After Ground Zero: 20 years later


Felicity Fulton

Felicity Fulton, Staff Writer

On Saturday, Sept. 18, the Linfield Theatre Department held Ground Zero, a four installment program in honor of the 20th anniversary of the historic events of Sept. 11th, 2001. 

“No matter how much time goes by since 9/11,” said Caroline Calvano, a junior and actor within the program, “it will still affect the entire world, even the people who weren’t alive or old enough to remember.”

The production was directed by guest director, Justine Nakase, as well as assistant directors senior David Gray (’21), Ellie Gossett (‘22), and Rachel Goines (‘21).

The installments were broken up into stations, each representing different parts of the aftermath and consequences that came from 9/11. Despite the rainy weather, the theatre department pushed on and delivered a heavy show. Beginning at Ford Hall, the theatre students guided the guests through “TSA” where they were instructed to write down something that TSA had taken from them, be it physical or not. Then, one by one, the performers mimicked full-body scans on the attendees. These actions are only a few that became more widely integrated after 9/11.

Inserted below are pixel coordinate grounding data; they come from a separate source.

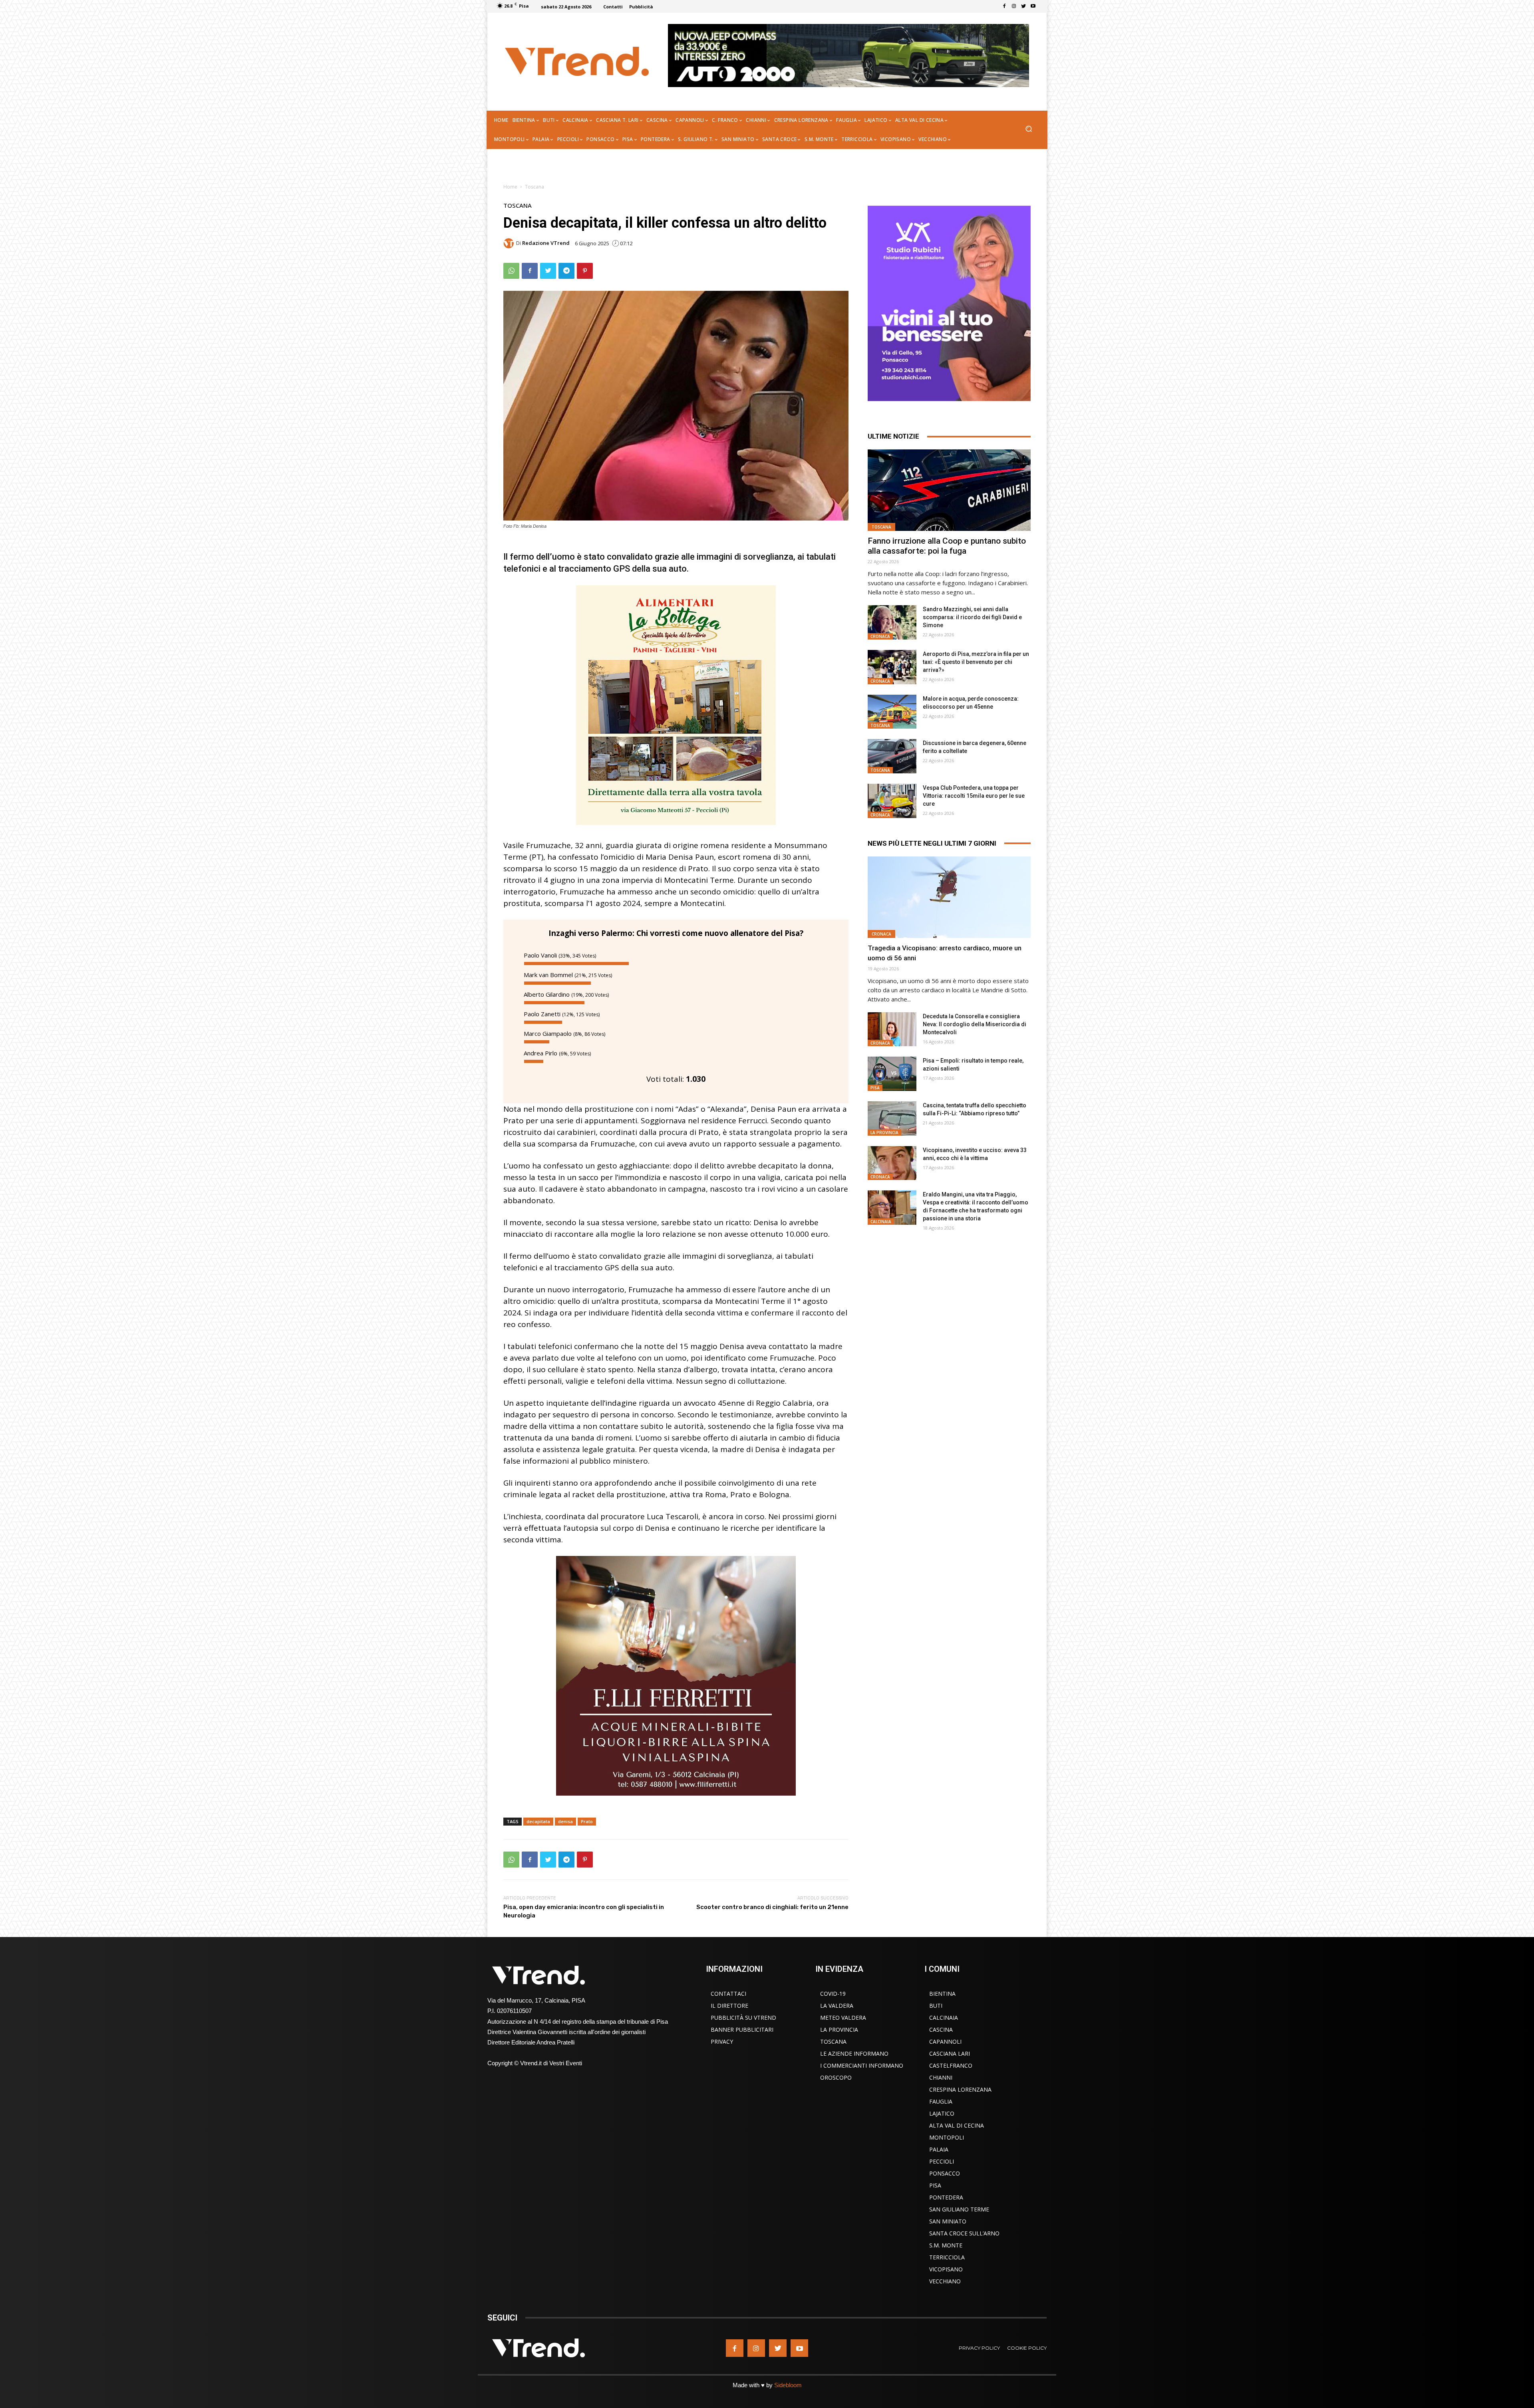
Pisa (875, 1088)
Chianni (940, 2077)
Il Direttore (729, 2005)
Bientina (942, 1993)
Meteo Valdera (843, 2017)
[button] (1028, 129)
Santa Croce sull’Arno (964, 2233)
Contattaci (728, 1993)
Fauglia (940, 2101)
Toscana (534, 186)
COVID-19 (833, 1993)
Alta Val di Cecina (956, 2125)
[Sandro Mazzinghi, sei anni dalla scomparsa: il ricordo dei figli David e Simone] (892, 622)
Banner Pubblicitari (742, 2029)
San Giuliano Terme (959, 2209)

From there, guests had three choices as to which display to go to: “The Cost of Secrecy” in front of Vivian Bull Music Center, “Binge Watching” in the Miller Fine Arts Center courtyard, or “Cycles of Fear” in front of Nicholson Library. Each display focused on a different topic brought about by 9/11, be that increased security or lingering biological effects.

Most students won’t even realize that these precautions weren’t as enforced before the disastrous events that occurred just twenty years ago. As the guest director Nakase pointed out in the director’s note of the digital program: “Most of the students in this performance were not alive when the Twin Towers fell. Yet they have grown up in a world that continues to live with the laws and policies enacted in the wake of those attacks.” Those involved with the production would have been less than three years old at the time and as such, most likely wouldn’t remember the towers falling.

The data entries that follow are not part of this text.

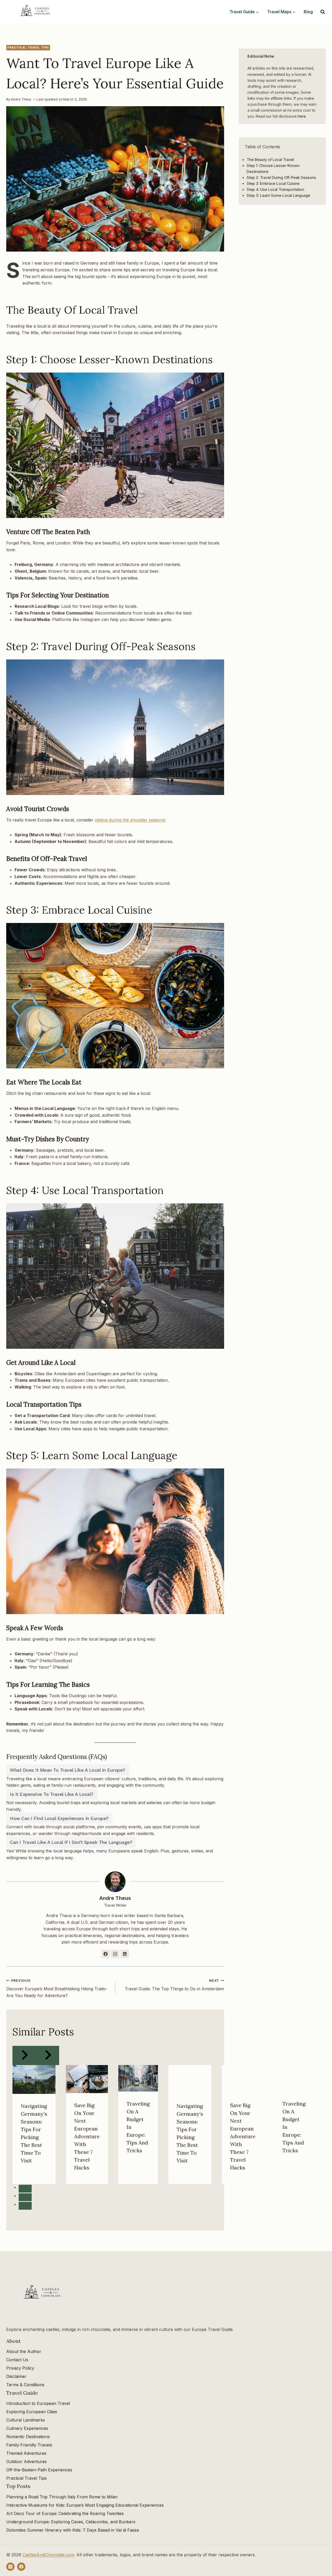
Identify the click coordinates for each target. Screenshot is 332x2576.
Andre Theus (21, 99)
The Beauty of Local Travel (270, 159)
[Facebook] (21, 2566)
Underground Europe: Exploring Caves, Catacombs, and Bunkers (70, 2521)
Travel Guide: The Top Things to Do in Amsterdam (174, 1985)
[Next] (47, 2055)
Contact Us (17, 2359)
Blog (308, 11)
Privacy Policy (20, 2368)
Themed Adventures (26, 2453)
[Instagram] (10, 2566)
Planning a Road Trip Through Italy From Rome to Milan (61, 2496)
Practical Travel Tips (28, 47)
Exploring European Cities (31, 2411)
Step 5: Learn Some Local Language (278, 195)
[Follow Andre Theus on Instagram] (115, 1954)
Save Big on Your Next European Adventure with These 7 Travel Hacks (87, 2136)
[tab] (25, 2189)
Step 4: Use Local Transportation (275, 189)
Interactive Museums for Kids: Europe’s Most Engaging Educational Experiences (85, 2505)
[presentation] (34, 2079)
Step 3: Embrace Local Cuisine (273, 183)
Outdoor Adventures (26, 2461)
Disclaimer (16, 2376)
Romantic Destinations (28, 2436)
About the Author (23, 2351)
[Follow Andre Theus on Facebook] (105, 1954)
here (302, 116)
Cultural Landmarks (25, 2420)
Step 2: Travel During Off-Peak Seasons (281, 177)
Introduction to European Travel (38, 2403)
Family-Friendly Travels (29, 2444)
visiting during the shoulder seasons (130, 819)
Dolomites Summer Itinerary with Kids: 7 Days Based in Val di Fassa (72, 2530)
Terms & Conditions (25, 2384)
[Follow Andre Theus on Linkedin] (125, 1954)
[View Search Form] (323, 12)
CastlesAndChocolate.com (48, 2554)
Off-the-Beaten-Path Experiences (39, 2469)
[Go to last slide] (24, 2055)
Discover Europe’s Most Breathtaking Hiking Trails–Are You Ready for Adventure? (56, 1988)
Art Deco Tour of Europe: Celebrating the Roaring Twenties (65, 2513)
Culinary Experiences (27, 2428)
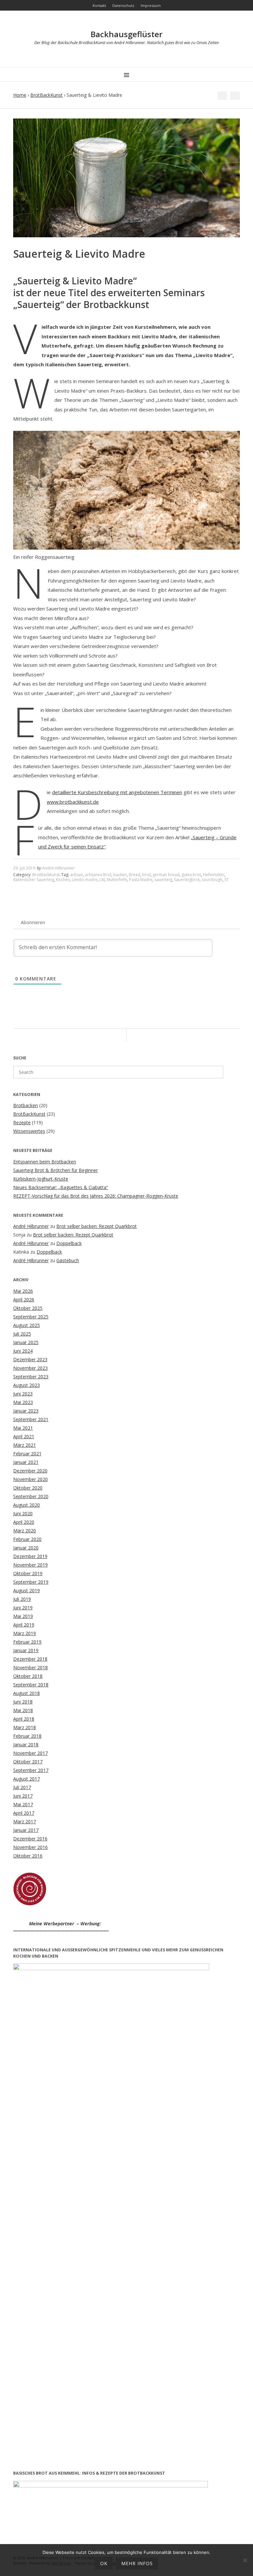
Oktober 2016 (27, 1856)
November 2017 (30, 1753)
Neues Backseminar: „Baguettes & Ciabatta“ (60, 1187)
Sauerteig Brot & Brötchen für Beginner (55, 1170)
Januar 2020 (26, 1548)
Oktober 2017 (27, 1761)
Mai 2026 (23, 1291)
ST (226, 879)
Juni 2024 (23, 1351)
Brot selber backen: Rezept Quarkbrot (96, 1226)
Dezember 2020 (30, 1471)
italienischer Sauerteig (33, 879)
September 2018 (30, 1684)
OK (103, 2563)
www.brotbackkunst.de (73, 801)
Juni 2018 (23, 1702)
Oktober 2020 (27, 1488)
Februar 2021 (27, 1453)
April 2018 (23, 1719)
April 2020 (23, 1522)
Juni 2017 (23, 1796)
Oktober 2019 (27, 1573)
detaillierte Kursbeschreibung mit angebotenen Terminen (117, 792)
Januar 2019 (26, 1650)
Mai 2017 (23, 1804)
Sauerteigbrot (187, 879)
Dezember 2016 (30, 1838)
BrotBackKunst (46, 95)
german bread (166, 874)
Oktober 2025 (27, 1308)
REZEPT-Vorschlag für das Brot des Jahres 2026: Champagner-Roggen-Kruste (95, 1196)
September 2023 (30, 1376)
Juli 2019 (22, 1599)
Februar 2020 (27, 1539)
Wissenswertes (29, 1131)
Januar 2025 (26, 1342)
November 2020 (30, 1479)
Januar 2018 (26, 1744)
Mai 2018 (23, 1710)
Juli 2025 (22, 1334)
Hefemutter (213, 874)
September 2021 (30, 1419)
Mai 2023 (23, 1402)
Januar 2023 (26, 1411)
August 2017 (26, 1779)
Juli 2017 (22, 1787)
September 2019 (30, 1582)
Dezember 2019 (30, 1556)
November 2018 (30, 1667)
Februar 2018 (27, 1736)
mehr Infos (137, 2563)
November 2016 (30, 1847)
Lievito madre (85, 879)
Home (19, 95)
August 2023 (26, 1385)
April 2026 (23, 1299)
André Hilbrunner (58, 868)
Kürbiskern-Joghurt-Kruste (40, 1179)
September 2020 (30, 1496)
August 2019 (26, 1590)
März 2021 (24, 1445)
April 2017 (23, 1813)
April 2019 (23, 1625)
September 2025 (30, 1317)
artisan (76, 874)
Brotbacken (25, 1105)
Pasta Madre (141, 879)
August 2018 (26, 1693)
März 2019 (24, 1633)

When asked what she had learned from participating in the “Cost of Secrecy” installation, Caroline Calvano (‘23) mentioned some of the lasting effects that don’t get talked about as often as airport safety. “I had no idea that there are still toxic materials from the bombing of Afghanistan that can make people sick while they go about their daily lives, or that there are still refugees from 9/11 unable to return home,” she said. “I had no idea that there were still people fighting for their lives twenty years later.” 

Although it may feel like a lifetime ago, it’s really only been 20 years; an important factor that shows how quickly things can change and how long their impacts can last.